*What is expected*
Take every line containing "agent" from the material and copy it.

*Material for the task*
════════════════════

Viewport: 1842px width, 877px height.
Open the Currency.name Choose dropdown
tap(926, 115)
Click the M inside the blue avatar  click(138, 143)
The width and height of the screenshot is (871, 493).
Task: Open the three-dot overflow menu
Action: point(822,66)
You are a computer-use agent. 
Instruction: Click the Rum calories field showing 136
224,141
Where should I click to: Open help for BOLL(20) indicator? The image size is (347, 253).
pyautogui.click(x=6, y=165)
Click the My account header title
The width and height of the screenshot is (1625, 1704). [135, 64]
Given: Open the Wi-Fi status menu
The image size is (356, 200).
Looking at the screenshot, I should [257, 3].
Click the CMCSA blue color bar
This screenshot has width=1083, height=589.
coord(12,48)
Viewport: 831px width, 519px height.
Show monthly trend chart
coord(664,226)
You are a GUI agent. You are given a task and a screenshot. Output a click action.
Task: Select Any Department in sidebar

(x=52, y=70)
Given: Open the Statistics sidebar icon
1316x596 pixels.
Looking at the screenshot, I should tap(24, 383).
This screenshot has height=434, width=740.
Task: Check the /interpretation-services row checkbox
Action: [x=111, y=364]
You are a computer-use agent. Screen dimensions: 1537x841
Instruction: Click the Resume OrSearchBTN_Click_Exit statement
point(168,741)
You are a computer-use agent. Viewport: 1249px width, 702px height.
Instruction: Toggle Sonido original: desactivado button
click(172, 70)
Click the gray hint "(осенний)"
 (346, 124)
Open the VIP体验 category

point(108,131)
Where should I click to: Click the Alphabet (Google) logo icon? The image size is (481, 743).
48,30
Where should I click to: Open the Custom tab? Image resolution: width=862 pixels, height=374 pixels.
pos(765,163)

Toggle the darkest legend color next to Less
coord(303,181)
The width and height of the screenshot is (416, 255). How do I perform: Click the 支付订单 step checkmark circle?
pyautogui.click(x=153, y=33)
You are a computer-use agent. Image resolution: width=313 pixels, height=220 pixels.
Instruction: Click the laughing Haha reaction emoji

════════════════════

*Result for this exercise*
You are a computer-use agent. 
You are a GUI agent. You are given a task and a screenshot. Output a click action.
You are a computer-use agent. Screen dimensions: 1537x841
You are a computer-use agent. Viewport: 1249px width, 702px height.
You are a computer-use agent. Image resolution: width=313 pixels, height=220 pixels.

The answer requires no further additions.